United Kingdom Employment and HR

Unpack pension reform and its market impact with Simon Wood and Jade Murray. Will it be a home run for liquidity in the UK capital markets? Listen to find out.

Access the transcript

Simon Wood

Welcome to Mergerspresso, AG's Corporate Finance soundbite. This week we're covering pension reform in the time it takes to make your coffee.

Rachel Reeves has stridently proclaimed pension reform as the key to unlocking liquidity in the capital markets. Does this really stack up?

I'm Simon Wood and I'm delighted to be joined by our pensions guru, Jade Murray. Jade, three questions for you.

Firstly, the government wants large pension schemes to invest more in the UK economy, claiming this is a win for both pensioners and businesses. Is that an appropriate aim?

Jade Murray

Thanks Simon. Well, the short answer is only if you would have made that investment irrespective of what Rachel Reeves wants or any desire to support the British economy. Essentially, trustees must invest prudently in the financial interests of their members, and that already allows for investments in UK public or private markets.
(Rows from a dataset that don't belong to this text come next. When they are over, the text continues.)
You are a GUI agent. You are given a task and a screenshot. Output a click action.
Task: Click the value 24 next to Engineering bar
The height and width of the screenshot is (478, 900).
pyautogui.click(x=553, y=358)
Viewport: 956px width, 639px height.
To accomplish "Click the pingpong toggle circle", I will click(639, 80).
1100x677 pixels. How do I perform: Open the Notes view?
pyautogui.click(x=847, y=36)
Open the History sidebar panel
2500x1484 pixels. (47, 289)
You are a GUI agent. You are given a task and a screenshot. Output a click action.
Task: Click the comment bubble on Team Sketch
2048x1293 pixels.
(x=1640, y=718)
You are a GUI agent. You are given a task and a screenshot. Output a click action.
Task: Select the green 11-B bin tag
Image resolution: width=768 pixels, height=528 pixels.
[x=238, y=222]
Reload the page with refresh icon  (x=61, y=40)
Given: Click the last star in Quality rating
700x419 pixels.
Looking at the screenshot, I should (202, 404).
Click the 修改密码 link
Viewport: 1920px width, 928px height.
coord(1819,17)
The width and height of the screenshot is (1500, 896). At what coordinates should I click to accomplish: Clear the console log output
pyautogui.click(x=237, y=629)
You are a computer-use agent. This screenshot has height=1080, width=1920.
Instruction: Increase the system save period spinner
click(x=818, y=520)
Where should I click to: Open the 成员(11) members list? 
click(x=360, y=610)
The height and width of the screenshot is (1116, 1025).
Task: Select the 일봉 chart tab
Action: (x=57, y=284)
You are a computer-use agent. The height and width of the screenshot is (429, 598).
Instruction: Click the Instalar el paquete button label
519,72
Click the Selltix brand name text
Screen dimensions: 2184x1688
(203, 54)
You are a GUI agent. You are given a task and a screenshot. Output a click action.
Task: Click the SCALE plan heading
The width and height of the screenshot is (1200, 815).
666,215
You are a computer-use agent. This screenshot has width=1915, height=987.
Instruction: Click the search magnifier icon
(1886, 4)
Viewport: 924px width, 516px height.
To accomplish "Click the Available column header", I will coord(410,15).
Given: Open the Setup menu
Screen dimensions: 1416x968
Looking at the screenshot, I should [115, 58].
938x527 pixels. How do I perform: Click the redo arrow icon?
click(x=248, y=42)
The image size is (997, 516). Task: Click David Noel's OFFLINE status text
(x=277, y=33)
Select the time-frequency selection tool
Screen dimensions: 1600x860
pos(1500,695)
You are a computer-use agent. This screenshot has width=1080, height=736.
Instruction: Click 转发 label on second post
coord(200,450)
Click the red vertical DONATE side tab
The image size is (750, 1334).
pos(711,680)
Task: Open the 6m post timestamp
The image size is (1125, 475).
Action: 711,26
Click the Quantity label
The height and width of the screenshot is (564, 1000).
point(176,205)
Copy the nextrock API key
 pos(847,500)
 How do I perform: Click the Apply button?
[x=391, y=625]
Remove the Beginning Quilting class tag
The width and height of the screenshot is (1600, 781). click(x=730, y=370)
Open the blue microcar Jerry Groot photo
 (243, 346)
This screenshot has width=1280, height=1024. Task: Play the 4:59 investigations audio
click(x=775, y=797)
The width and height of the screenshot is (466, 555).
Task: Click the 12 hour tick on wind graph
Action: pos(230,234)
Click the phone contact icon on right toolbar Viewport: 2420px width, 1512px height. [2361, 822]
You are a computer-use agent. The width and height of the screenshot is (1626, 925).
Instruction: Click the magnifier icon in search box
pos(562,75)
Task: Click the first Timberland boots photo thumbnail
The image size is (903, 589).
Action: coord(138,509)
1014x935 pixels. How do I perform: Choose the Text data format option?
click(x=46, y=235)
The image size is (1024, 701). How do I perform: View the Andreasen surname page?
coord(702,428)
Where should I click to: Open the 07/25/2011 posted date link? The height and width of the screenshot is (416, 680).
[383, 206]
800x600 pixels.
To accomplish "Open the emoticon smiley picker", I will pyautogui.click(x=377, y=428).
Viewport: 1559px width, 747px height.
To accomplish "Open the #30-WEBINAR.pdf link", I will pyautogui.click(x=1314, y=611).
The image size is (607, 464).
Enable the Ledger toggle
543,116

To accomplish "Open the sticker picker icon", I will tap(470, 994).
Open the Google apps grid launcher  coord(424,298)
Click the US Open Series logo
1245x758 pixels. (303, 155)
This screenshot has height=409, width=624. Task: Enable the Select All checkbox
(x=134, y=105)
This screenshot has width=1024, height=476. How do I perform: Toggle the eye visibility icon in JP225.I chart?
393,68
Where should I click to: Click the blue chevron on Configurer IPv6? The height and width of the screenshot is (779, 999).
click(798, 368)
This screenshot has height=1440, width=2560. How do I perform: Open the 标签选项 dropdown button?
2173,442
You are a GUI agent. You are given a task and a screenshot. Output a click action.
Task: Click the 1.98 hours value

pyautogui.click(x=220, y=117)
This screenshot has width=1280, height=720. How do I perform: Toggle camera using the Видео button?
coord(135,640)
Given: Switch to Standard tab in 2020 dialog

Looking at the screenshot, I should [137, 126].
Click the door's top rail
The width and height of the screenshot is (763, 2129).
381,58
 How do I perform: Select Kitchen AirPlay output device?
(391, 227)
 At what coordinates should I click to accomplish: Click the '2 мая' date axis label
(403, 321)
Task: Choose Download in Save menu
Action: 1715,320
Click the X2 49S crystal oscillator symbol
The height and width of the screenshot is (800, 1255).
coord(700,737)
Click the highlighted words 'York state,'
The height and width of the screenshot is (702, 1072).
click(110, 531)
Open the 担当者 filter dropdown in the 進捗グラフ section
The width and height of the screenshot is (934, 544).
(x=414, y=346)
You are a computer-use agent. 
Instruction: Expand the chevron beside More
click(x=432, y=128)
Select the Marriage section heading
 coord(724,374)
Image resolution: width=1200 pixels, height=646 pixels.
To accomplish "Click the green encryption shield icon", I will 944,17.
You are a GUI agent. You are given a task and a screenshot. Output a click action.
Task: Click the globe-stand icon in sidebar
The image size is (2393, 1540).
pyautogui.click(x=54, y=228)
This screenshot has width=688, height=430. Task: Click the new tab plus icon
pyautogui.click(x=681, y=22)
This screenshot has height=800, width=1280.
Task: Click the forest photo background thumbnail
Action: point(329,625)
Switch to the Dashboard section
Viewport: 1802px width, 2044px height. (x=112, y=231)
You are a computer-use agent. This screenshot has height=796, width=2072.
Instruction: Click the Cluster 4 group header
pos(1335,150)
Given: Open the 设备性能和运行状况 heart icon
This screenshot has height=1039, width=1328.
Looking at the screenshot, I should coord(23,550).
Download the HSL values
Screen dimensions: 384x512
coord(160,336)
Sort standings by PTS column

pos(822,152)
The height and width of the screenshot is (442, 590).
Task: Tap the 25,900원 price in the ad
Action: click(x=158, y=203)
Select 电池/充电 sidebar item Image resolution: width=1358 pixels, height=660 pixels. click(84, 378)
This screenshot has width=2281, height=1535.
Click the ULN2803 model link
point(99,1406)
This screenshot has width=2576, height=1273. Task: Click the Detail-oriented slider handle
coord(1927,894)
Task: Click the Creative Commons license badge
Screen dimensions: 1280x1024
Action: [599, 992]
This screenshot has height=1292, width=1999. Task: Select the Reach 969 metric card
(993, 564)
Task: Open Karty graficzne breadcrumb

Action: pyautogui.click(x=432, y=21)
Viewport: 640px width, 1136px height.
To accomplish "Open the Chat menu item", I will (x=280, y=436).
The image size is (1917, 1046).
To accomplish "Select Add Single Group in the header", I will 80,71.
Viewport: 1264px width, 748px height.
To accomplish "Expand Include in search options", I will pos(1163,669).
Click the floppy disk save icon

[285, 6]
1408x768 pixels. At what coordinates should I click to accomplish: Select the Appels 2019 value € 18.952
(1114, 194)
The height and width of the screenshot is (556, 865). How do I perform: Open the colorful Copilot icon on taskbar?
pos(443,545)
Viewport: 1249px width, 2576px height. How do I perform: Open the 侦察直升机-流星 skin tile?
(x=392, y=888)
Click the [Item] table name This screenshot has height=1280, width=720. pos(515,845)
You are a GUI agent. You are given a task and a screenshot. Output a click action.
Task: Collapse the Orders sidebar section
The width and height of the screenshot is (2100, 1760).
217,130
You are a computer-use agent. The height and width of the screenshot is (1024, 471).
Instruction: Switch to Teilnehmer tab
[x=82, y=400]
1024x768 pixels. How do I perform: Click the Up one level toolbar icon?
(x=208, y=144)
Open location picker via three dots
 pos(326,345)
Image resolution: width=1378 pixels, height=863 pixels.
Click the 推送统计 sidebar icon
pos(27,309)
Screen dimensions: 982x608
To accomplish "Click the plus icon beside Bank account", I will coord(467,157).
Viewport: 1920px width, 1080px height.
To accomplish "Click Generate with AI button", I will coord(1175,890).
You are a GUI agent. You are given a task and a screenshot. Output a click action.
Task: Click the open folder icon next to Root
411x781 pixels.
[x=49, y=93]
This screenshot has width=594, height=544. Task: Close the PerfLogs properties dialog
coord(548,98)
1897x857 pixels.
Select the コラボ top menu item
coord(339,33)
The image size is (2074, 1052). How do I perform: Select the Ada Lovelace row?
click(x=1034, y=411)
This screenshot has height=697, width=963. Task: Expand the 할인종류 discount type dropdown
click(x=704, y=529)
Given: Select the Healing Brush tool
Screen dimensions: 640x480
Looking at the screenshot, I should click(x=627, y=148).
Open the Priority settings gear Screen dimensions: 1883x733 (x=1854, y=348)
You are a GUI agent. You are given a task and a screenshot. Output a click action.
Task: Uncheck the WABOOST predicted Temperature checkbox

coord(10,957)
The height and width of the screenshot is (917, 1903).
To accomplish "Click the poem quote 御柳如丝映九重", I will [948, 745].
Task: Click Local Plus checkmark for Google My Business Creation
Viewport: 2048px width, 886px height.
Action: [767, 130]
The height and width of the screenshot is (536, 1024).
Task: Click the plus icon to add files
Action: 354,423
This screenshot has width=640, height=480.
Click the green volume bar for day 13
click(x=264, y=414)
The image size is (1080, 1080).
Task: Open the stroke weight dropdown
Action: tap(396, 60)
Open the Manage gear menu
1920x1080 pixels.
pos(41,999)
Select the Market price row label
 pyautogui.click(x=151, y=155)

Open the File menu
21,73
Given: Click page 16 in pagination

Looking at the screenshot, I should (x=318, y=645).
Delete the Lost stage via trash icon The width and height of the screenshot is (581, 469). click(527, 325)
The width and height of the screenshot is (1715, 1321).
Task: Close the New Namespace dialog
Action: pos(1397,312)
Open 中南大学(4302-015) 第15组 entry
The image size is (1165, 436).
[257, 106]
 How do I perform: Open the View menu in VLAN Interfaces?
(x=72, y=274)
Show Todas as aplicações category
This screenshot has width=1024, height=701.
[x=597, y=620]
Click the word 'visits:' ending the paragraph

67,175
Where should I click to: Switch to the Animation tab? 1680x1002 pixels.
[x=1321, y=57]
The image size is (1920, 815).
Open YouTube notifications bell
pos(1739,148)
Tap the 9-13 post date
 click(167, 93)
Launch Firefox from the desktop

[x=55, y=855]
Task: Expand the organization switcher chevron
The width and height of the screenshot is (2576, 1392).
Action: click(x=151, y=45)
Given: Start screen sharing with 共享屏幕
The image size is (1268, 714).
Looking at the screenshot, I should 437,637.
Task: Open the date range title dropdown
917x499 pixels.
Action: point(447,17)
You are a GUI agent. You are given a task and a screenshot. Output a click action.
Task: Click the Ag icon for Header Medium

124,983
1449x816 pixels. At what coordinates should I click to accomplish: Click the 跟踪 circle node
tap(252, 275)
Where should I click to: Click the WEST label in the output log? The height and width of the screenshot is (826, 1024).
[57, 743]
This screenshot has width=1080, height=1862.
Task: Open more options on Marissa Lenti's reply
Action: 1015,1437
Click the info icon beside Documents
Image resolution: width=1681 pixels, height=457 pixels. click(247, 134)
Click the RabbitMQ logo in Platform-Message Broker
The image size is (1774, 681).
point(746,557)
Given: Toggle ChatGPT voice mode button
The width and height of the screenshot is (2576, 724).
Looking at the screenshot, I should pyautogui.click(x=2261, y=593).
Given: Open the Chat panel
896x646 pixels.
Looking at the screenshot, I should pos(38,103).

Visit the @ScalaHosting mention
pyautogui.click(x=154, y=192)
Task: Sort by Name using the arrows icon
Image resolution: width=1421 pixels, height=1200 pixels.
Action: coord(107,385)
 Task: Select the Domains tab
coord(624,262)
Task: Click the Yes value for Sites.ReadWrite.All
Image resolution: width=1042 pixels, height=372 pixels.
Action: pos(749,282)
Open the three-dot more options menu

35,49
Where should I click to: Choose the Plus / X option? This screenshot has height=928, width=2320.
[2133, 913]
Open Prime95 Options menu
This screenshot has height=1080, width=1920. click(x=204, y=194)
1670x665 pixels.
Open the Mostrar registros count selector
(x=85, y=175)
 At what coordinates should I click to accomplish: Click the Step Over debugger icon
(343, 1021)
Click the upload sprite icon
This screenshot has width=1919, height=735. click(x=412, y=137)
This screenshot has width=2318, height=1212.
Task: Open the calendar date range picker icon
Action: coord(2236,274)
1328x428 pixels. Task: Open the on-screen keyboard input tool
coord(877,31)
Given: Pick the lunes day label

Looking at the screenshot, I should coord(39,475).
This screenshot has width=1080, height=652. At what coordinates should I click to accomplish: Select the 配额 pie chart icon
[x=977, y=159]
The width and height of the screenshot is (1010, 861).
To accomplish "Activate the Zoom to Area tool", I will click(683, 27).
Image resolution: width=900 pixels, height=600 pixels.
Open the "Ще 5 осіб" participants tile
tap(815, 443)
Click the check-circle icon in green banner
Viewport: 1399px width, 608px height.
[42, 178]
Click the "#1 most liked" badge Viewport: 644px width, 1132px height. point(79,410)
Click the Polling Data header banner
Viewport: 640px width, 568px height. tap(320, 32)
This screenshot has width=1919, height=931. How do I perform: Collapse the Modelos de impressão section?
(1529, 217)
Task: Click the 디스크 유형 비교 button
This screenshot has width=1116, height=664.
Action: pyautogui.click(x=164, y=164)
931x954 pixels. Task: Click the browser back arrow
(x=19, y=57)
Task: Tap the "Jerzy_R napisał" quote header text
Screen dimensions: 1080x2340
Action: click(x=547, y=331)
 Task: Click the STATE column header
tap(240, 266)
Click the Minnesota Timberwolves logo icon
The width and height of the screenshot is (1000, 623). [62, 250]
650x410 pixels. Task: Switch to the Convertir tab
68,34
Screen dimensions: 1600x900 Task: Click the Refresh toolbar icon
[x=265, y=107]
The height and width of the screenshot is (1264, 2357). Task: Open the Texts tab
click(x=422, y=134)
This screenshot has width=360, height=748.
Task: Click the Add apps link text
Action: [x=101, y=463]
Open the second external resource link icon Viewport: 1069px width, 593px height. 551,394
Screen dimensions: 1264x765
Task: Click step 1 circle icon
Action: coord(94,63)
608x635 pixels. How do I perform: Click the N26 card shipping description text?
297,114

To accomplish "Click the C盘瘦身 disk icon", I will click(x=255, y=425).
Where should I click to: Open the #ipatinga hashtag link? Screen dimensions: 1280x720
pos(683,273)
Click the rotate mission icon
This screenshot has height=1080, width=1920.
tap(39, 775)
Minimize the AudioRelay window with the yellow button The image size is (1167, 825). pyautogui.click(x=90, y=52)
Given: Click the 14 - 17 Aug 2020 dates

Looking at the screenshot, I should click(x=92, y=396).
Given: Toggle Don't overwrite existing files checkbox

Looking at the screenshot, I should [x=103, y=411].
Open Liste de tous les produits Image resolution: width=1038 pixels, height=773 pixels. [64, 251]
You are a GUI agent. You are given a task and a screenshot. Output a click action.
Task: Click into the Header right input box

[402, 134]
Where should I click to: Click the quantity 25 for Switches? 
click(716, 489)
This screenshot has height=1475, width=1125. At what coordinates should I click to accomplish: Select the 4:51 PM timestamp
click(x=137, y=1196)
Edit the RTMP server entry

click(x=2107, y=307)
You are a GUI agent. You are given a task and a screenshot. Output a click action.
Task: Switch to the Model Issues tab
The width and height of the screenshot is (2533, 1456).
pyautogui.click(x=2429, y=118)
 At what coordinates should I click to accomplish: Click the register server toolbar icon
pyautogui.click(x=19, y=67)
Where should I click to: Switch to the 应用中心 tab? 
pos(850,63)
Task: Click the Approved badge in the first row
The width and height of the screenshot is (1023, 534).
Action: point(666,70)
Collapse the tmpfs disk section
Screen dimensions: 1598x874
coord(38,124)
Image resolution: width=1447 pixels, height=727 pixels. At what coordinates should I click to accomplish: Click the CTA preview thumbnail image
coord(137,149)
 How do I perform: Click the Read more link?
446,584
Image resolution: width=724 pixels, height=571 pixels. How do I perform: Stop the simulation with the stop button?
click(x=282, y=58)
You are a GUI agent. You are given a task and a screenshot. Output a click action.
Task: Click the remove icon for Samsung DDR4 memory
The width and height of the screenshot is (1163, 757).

But one of the most famous cases on pension trustee investment duties says very clearly that it is unlawful for trustees to shape their investment strategy just to align with government preferences or what's best for Britain. So neither pension trustees nor pensions or trust law are a genuine constraint.

The government should instead look at the investment climate and pensions regulation for better answers to why the UK lags some other countries for the amount of pension capital invested at home.

Simon Wood

So what is the government proposing to do to reform pensions?

Jade Murray

There are quite a lot of proposed reforms in the works, but there are two main strands really, and that's consolidation and increased investment in private markets.

So, on consolidation, the government wants to force most company DC pension schemes to transfer their assets to a handful of dominant commercial pension providers to give those providers increased scale. And it then wants to do the same thing with local government pension schemes by forcing them to merge and increase their asset pools. So, that's the consolidation play.

The government also wants to encourage and possibly if that doesn't work, maybe mandate, greater pension investment in private markets, including private equity, venture capital, infrastructure and other so-called higher risk, higher return asset classes. Last year we saw the pension regulator issue, a bit of a regulatory nudge to pension trustees in that direction.

Now, there have been some pretty spurious numbers bounded around by those advocating for these reforms in terms of the supposed upside for pension fund returns and also a bit of a failure to talk about the potential for diminished returns from higher fees and failure rates. But equally, to the extent the better outcomes for members can be obtained from these asset classes, then clearly there's a desire to capture that.

Simon Wood

So will these changes actually increase liquidity in the capital markets?

Jade Murray

Well, the thrust of the reforms are more focused on illiquid rather than liquid investments.

I think we'll continue to see increased investment in things like infrastructure, social housing and retirement living, but I think that's more likely to be driven by the big pension insurers who are benefiting from vast capital inflows from all the DB schemes that are being wound up.

There's no issue now with DC pensions investing in UK PLC shares, and many do, but in line with their investment advice, many pension trustees are invested in global equity funds and trackers rather than UK equity because that's where the better growth has been.

So if I was Rachel Reeves, I think I'd stop kicking pension trustees, who I think generally do a pretty good job within the legal framework they're subject to, and look instead at how to make UK investment more attractive in its own right.

Simon Wood

Thank you, Jade, this is going to run and run. We're taking a short break for Easter, but join us later on in the spring for the next season of Merge Espresso.